- DATA FOR THIS TASK:
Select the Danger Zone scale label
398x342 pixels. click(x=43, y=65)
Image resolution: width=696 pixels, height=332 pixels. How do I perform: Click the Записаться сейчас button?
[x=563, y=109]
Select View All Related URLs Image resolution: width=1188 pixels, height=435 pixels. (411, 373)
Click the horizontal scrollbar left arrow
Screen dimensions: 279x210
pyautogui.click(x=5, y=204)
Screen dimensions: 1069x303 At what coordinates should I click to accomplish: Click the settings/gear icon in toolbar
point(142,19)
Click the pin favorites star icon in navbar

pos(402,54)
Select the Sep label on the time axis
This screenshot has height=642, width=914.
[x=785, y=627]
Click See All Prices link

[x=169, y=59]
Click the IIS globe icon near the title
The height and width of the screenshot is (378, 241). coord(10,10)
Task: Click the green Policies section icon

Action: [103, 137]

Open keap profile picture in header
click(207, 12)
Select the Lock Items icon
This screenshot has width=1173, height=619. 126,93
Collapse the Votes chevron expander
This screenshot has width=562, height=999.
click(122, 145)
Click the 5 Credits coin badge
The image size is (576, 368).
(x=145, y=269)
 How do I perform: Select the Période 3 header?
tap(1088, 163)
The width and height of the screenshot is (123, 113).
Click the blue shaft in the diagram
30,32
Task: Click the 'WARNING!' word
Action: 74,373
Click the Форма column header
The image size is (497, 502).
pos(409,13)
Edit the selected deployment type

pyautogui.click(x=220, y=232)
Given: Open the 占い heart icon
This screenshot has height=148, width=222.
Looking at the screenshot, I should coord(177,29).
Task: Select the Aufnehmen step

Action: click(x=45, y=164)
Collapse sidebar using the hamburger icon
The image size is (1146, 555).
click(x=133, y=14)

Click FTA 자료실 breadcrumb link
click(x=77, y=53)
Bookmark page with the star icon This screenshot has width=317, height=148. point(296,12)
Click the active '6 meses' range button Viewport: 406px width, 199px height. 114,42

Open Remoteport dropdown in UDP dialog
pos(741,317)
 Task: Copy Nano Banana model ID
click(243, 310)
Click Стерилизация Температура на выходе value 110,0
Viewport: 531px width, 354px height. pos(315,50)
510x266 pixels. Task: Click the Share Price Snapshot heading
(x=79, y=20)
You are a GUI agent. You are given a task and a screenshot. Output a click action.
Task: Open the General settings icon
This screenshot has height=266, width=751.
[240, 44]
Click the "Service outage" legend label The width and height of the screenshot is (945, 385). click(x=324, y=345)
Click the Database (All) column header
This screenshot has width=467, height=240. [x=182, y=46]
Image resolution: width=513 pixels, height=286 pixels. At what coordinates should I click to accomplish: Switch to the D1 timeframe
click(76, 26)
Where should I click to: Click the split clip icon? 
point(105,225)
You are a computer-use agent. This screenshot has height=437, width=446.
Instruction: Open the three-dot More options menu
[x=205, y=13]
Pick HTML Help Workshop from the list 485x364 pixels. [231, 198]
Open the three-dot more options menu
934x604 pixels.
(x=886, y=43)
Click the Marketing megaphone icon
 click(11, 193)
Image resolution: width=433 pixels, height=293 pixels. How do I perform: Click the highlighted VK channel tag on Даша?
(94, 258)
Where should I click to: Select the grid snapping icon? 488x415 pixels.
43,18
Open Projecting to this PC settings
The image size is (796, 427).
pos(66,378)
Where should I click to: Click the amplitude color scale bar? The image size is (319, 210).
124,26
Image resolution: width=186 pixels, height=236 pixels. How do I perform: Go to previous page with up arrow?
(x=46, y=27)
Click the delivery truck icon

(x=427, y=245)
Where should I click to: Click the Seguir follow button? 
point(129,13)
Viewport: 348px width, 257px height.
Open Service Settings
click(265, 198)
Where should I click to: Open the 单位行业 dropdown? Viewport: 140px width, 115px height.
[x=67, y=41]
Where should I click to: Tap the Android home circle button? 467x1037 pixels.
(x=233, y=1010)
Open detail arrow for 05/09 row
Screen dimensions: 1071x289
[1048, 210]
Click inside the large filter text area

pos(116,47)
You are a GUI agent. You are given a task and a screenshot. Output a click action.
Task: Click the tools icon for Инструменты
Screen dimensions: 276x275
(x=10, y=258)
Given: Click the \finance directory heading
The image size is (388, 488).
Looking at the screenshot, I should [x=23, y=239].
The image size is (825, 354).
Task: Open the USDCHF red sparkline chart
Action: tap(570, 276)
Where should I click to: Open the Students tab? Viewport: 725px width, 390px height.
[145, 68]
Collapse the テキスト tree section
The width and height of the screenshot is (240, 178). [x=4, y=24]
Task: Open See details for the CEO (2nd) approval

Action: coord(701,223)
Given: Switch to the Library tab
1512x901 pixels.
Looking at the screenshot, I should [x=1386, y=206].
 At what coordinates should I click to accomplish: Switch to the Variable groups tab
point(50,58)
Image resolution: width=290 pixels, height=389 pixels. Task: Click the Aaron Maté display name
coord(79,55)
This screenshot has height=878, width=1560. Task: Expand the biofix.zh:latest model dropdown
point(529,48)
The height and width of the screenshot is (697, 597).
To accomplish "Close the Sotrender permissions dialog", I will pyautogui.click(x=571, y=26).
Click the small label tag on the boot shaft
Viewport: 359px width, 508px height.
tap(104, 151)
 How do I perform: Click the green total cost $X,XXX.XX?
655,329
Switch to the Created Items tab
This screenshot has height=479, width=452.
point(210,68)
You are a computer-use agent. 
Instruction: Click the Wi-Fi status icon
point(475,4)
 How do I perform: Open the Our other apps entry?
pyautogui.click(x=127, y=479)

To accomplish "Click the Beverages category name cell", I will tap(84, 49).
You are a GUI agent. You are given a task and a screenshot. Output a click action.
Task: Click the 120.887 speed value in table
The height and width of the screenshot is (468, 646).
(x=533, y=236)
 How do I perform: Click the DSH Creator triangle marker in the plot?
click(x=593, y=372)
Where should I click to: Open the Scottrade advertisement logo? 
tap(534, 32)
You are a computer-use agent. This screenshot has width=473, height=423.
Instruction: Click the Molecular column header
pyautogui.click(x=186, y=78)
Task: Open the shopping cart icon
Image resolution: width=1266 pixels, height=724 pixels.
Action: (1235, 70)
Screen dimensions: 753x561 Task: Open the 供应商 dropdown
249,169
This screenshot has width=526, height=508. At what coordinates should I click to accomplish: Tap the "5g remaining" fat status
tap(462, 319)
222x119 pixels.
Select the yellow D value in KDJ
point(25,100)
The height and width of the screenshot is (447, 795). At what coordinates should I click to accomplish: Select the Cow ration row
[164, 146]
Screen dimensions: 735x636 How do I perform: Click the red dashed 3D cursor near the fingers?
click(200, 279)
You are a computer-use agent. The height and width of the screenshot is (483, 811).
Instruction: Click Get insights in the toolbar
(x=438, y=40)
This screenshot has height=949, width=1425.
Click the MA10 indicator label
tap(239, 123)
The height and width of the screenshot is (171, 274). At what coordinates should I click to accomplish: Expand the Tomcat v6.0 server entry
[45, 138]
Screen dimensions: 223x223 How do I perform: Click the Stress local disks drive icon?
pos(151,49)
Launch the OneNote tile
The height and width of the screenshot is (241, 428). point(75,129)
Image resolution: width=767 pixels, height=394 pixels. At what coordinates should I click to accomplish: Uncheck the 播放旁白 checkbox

- ASSIGNMENT: Word for word, write out all of the data above.

- RESPONSE TO THIS EXERCISE:
Select the Danger Zone scale label
398x342 pixels. click(x=43, y=65)
Image resolution: width=696 pixels, height=332 pixels. How do I perform: Click the Записаться сейчас button?
[x=563, y=109]
Select View All Related URLs Image resolution: width=1188 pixels, height=435 pixels. (411, 373)
Click the horizontal scrollbar left arrow
Screen dimensions: 279x210
pyautogui.click(x=5, y=204)
Screen dimensions: 1069x303 At what coordinates should I click to accomplish: Click the settings/gear icon in toolbar
point(142,19)
Click the pin favorites star icon in navbar

pos(402,54)
Select the Sep label on the time axis
This screenshot has height=642, width=914.
[x=785, y=627]
Click See All Prices link

[x=169, y=59]
Click the IIS globe icon near the title
The height and width of the screenshot is (378, 241). coord(10,10)
Task: Click the green Policies section icon

Action: [103, 137]

Open keap profile picture in header
click(207, 12)
Select the Lock Items icon
This screenshot has width=1173, height=619. 126,93
Collapse the Votes chevron expander
This screenshot has width=562, height=999.
click(122, 145)
Click the 5 Credits coin badge
The image size is (576, 368).
(x=145, y=269)
 How do I perform: Select the Période 3 header?
tap(1088, 163)
The width and height of the screenshot is (123, 113).
Click the blue shaft in the diagram
30,32
Task: Click the 'WARNING!' word
Action: 74,373
Click the Форма column header
The image size is (497, 502).
pos(409,13)
Edit the selected deployment type

pyautogui.click(x=220, y=232)
Given: Open the 占い heart icon
This screenshot has height=148, width=222.
Looking at the screenshot, I should coord(177,29).
Task: Select the Aufnehmen step

Action: click(x=45, y=164)
Collapse sidebar using the hamburger icon
The image size is (1146, 555).
click(x=133, y=14)

Click FTA 자료실 breadcrumb link
click(x=77, y=53)
Bookmark page with the star icon This screenshot has width=317, height=148. point(296,12)
Click the active '6 meses' range button Viewport: 406px width, 199px height. 114,42

Open Remoteport dropdown in UDP dialog
pos(741,317)
 Task: Copy Nano Banana model ID
click(243, 310)
Click Стерилизация Температура на выходе value 110,0
Viewport: 531px width, 354px height. pos(315,50)
510x266 pixels. Task: Click the Share Price Snapshot heading
(x=79, y=20)
You are a GUI agent. You are given a task and a screenshot. Output a click action.
Task: Open the General settings icon
This screenshot has height=266, width=751.
[240, 44]
Click the "Service outage" legend label The width and height of the screenshot is (945, 385). click(x=324, y=345)
Click the Database (All) column header
This screenshot has width=467, height=240. [x=182, y=46]
Image resolution: width=513 pixels, height=286 pixels. At what coordinates should I click to accomplish: Switch to the D1 timeframe
click(76, 26)
Where should I click to: Click the split clip icon? 
point(105,225)
You are a computer-use agent. This screenshot has height=437, width=446.
Instruction: Open the three-dot More options menu
[x=205, y=13]
Pick HTML Help Workshop from the list 485x364 pixels. [231, 198]
Open the three-dot more options menu
934x604 pixels.
(x=886, y=43)
Click the Marketing megaphone icon
 click(11, 193)
Image resolution: width=433 pixels, height=293 pixels. How do I perform: Click the highlighted VK channel tag on Даша?
(94, 258)
Where should I click to: Select the grid snapping icon? 488x415 pixels.
43,18
Open Projecting to this PC settings
The image size is (796, 427).
pos(66,378)
Where should I click to: Click the amplitude color scale bar? The image size is (319, 210).
124,26
Image resolution: width=186 pixels, height=236 pixels. How do I perform: Go to previous page with up arrow?
(x=46, y=27)
Click the delivery truck icon

(x=427, y=245)
Where should I click to: Click the Seguir follow button? 
point(129,13)
Viewport: 348px width, 257px height.
Open Service Settings
click(265, 198)
Where should I click to: Open the 单位行业 dropdown? Viewport: 140px width, 115px height.
[x=67, y=41]
Where should I click to: Tap the Android home circle button? 467x1037 pixels.
(x=233, y=1010)
Open detail arrow for 05/09 row
Screen dimensions: 1071x289
[1048, 210]
Click inside the large filter text area

pos(116,47)
You are a GUI agent. You are given a task and a screenshot. Output a click action.
Task: Click the tools icon for Инструменты
Screen dimensions: 276x275
(x=10, y=258)
Given: Click the \finance directory heading
The image size is (388, 488).
Looking at the screenshot, I should [x=23, y=239].
The image size is (825, 354).
Task: Open the USDCHF red sparkline chart
Action: tap(570, 276)
Where should I click to: Open the Students tab? Viewport: 725px width, 390px height.
[145, 68]
Collapse the テキスト tree section
The width and height of the screenshot is (240, 178). [x=4, y=24]
Task: Open See details for the CEO (2nd) approval

Action: coord(701,223)
Given: Switch to the Library tab
1512x901 pixels.
Looking at the screenshot, I should [x=1386, y=206].
 At what coordinates should I click to accomplish: Switch to the Variable groups tab
point(50,58)
Image resolution: width=290 pixels, height=389 pixels. Task: Click the Aaron Maté display name
coord(79,55)
This screenshot has height=878, width=1560. Task: Expand the biofix.zh:latest model dropdown
point(529,48)
The height and width of the screenshot is (697, 597).
To accomplish "Close the Sotrender permissions dialog", I will pyautogui.click(x=571, y=26).
Click the small label tag on the boot shaft
Viewport: 359px width, 508px height.
tap(104, 151)
 How do I perform: Click the green total cost $X,XXX.XX?
655,329
Switch to the Created Items tab
This screenshot has height=479, width=452.
point(210,68)
You are a computer-use agent. 
Instruction: Click the Wi-Fi status icon
point(475,4)
 How do I perform: Open the Our other apps entry?
pyautogui.click(x=127, y=479)

To accomplish "Click the Beverages category name cell", I will tap(84, 49).
You are a GUI agent. You are given a task and a screenshot. Output a click action.
Task: Click the 120.887 speed value in table
The height and width of the screenshot is (468, 646).
(x=533, y=236)
 How do I perform: Click the DSH Creator triangle marker in the plot?
click(x=593, y=372)
Where should I click to: Open the Scottrade advertisement logo? 
tap(534, 32)
You are a computer-use agent. This screenshot has width=473, height=423.
Instruction: Click the Molecular column header
pyautogui.click(x=186, y=78)
Task: Open the shopping cart icon
Image resolution: width=1266 pixels, height=724 pixels.
Action: (1235, 70)
Screen dimensions: 753x561 Task: Open the 供应商 dropdown
249,169
This screenshot has width=526, height=508. At what coordinates should I click to accomplish: Tap the "5g remaining" fat status
tap(462, 319)
222x119 pixels.
Select the yellow D value in KDJ
point(25,100)
The height and width of the screenshot is (447, 795). At what coordinates should I click to accomplish: Select the Cow ration row
[164, 146]
Screen dimensions: 735x636 How do I perform: Click the red dashed 3D cursor near the fingers?
click(200, 279)
You are a computer-use agent. The height and width of the screenshot is (483, 811).
Instruction: Click Get insights in the toolbar
(x=438, y=40)
This screenshot has height=949, width=1425.
Click the MA10 indicator label
tap(239, 123)
The height and width of the screenshot is (171, 274). At what coordinates should I click to accomplish: Expand the Tomcat v6.0 server entry
[45, 138]
Screen dimensions: 223x223 How do I perform: Click the Stress local disks drive icon?
pos(151,49)
Launch the OneNote tile
The height and width of the screenshot is (241, 428). point(75,129)
Image resolution: width=767 pixels, height=394 pixels. At what coordinates should I click to accomplish: Uncheck the 播放旁白 checkbox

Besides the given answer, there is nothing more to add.